Весело болтая о разных пустяках, женщины выпили по чашечке кофе и по глоточку французского апельсинового ликера. Марина встала, собираясь откланяться, Ивонна искренне и удивленно спросила:
— Вы хотите оставить меня так рано?
— Через пятнадцать минут мой автобус, — возразила робко Марина.
— Не волнуйтесь, автобусы еще будут. Они ходят в город каждые полчаса, — Ивонна достала из шкафа высокую бутылку. — Отведайте и бананового ликера, его мой муж очень любит.
— Если только чуть-чуть, одну капельку, чтобы кончик языка смочить, — согласилась Марина.

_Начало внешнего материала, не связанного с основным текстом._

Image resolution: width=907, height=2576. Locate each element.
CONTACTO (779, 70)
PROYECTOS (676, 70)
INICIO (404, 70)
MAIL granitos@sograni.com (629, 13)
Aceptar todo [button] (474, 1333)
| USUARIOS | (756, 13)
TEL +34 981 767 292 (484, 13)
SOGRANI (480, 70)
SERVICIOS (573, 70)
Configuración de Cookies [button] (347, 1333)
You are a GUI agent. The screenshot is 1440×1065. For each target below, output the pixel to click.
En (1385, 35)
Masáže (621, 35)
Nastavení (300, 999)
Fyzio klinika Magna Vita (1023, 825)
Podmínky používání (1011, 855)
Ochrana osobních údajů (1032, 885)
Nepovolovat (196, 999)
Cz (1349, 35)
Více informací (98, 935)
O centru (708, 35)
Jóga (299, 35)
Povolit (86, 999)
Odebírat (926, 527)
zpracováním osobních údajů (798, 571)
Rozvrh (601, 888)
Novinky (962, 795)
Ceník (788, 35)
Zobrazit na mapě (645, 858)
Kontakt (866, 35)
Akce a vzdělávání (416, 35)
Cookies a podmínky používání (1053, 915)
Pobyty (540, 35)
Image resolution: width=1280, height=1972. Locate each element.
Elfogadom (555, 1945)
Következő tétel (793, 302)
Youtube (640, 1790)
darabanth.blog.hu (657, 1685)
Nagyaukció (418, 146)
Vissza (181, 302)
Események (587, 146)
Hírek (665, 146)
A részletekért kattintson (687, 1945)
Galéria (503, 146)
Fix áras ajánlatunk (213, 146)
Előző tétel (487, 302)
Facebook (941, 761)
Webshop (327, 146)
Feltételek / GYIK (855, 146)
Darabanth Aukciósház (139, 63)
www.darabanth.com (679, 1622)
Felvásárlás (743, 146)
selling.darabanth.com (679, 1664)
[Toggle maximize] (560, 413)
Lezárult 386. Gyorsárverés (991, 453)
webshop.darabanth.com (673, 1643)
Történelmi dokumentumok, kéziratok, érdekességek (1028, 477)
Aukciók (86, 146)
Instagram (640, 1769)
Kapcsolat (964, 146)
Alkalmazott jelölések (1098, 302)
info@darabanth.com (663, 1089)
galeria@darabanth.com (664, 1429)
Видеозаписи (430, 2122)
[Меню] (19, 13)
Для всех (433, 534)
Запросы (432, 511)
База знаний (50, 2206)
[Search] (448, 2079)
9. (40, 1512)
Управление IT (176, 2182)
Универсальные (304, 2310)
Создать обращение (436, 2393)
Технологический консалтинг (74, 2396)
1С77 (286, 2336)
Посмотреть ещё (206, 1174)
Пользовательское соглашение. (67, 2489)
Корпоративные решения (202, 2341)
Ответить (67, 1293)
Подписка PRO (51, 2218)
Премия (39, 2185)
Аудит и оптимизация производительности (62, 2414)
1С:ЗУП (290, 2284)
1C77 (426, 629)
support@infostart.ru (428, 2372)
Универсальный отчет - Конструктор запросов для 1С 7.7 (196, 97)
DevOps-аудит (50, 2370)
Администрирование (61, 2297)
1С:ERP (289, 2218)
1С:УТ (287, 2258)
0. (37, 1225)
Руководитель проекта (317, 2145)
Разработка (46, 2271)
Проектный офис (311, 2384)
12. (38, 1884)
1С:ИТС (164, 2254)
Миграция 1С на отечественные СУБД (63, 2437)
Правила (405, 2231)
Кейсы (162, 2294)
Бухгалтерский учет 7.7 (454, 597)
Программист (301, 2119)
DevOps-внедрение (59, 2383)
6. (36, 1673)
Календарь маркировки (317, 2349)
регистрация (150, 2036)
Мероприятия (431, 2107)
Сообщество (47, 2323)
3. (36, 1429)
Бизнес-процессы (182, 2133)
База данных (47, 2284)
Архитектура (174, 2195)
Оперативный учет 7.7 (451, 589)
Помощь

После кофе Ивонна целых полчаса показывала диапозитивы, снятые еще до войны, когда она отдыхала с мужем в Италии, и Марина высказывала свое восхищение и природой, и архитектурой, и ласковым синим морем.
3
Ивонна Ван дер Графт, накинув на плечи шубку, проводила Марину до остановки. Несмотря на все возражения, она подождала вместе с Мариной рейсовый автобус, усадила гостью и поцеловала на прощание:
— Я так рада, что вы посетили мое гнездышко, скрасили мое одиночество.
— Я вам так благодарна за чудесный вечер, это был настоящий праздник для меня, — ответила искренне Марина.
Автобус тронулся, Марина прижалась к стеклу, в синих сумерках видела Ивонну, которая помахала рукой.
«В сущности, она неплохая, — решила Марина, — только не надо с ней сближаться, надо быть на дистанции».
А Ивонна Ван дер Графт, вернувшись домой, не снимая шубки, прошла в гостиную. Сняла телефонную трубку, набрала номер.
— Макс, это ты?
— Да, я, — ответил мужской голос и в свою очередь спросил:
— Была?
— Да.
— Ну и как?
— В общем, ничего.
— Ничего не заметила?
— Нет. Обычная средняя женщина. Ведет себя скромно и доверительно просто. Мне кажется, что напрасно мы все это затеяли…
— Что тебе кажется, нас не интересует, — оборвал ее Макс. — У нас свои интересы к этой особе. — И добавил тоном приказа: — Продолжай укреплять связь и будь повнимательней. Нас интересуют любые мелочи.
Ивонна Ван дер Графт сотрудничала с германской службой безопасности. Ее завербовали в первые месяцы оккупации.
1
Сквозь гул голосов, свист и треск нежданно и властно раздался короткий певучий звук медного гонга, извещавшего об окончании последнего раунда. Судья на ринге — седовласый, худощавый, жилистый берлинец с чуть выпуклыми глазами — громко выкрикнул «брэк!» и, решительно действуя руками, разнял боксеров, расталкивая их по углам.
Смуглый, лоснящийся от пота курчавый грек, шатаясь, как пьяный, выставив вперед руки в пухлых перчатках, пересек ринг, ткнулся в свой угол и навалился всем телом на жесткую подушку. Тренер, бритый наголо, невысокий, шустрый, выдавил ему на голову всю влагу из крупной губки, макнул ее в ведро и стал обтирать боксера, что-то отрывисто выкрикивая. Лишь по мимике его можно было догадаться, что тренер явно не одобряет поведение на ринге своего подопечного.